Redefinisi Self Assessment System

Oleh: Andi Zulfikar, Pegawai Direktorat Jenderal Pajak
Suatu hari, seorang wajib pajak mengungkapkan isi hatinya. Menurutnya dia belum pernah mendapatkan sosialisasi mengenai peraturan perpajakan, namun dia mendapatkan Surat Tagihan Pajak (STP). Menurut wajib pajak tersebut, seharusnya kantor pajak melakukan sosialisasi terlebih dahulu agar dia dapat menjalankan kewajibannya.
Dari pihak fiskus sendiri akan memberikan sanggahan. Sebenarnya penjelasan tentang hak dan kewajiban wajib pajak telah banyak dilakukan, baik ketika wajib pajak mulai mendaftarkan diri, maupun melalui berbagai sarana yang lain misalnya surat, website, media massa, program rutin penyuluhan dan yang lainnya.

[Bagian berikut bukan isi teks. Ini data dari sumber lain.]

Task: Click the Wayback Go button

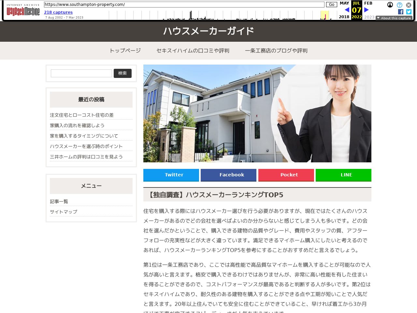Action: click(331, 5)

Lalu, di mana titik temu pembicaraan tersebut?
Telur atau anak ayam?
Memperbincangkan hal tersebut di atas, mirip dengan memperbincangkan mana yang lebih dahulu, telur atau anak ayam. Bila dicari jawabannya, maka akan jadi perselisihan yang tak juga usai. Mirip dengan kisah dua orang filsuf yang terus bertengkar mengenai hal tersebut, hingga mereka lupa bahwa pertemanan mereka adalah jauh lebih penting daripada perselisihan.
Masing-masing pihak akan mempertahankan pendapatnya, walaupun bisa jadi pendapat masing-masing pihak mengandung kebenaran dengan sisi yang berbeda. Sisi kebenaran yang kadang relatif dalam kasus tertentu, sebaiknya dicari jalan tengah untuk kebaikan bersama. Penerimaan pajak merupakan tulang punggung negara, sekitar 70 persen setiap tahunnya penerimaan negara berasal dari pajak.

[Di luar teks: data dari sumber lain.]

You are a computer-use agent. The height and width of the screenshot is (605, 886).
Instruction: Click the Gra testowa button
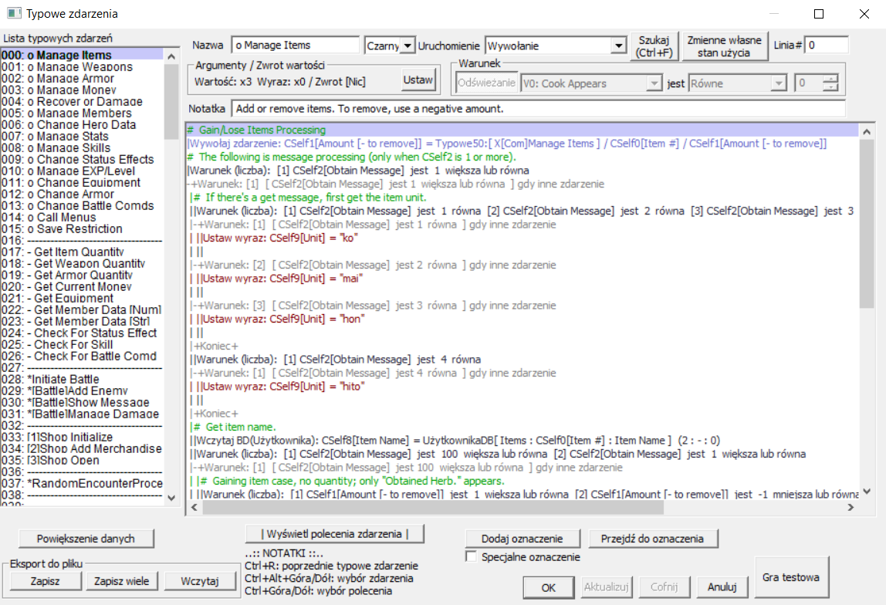click(793, 577)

Membayar pajak bagi sebagian orang mungkin bukan hal yang menyenangkan. Bahkan bagi orang secerdas Einstein pun pernah berkelakar bahwa hal tersulit untuk dipahami di dunia adalah pajak penghasilan. Padahal kecerdasan Einstein sudah diakui. Penulis berpikir bahwa dia tidak akan memiliki kesulitan untuk memahami cara penghitungan pajak penghasilan.
Namun seperti yang penulis telah ungkapkan, pajak adalah tulang punggung negara. Coba bayangkan seseorang yang tidak mempunyai tulang punggung, dia tidak akan dapat berjalan dengan tegak. Bahkan mungkin dia tidak dapat berjalan dan mati. Negara kita pun demikian, tanpa pajak maka keberlangsungan negara akan terancam.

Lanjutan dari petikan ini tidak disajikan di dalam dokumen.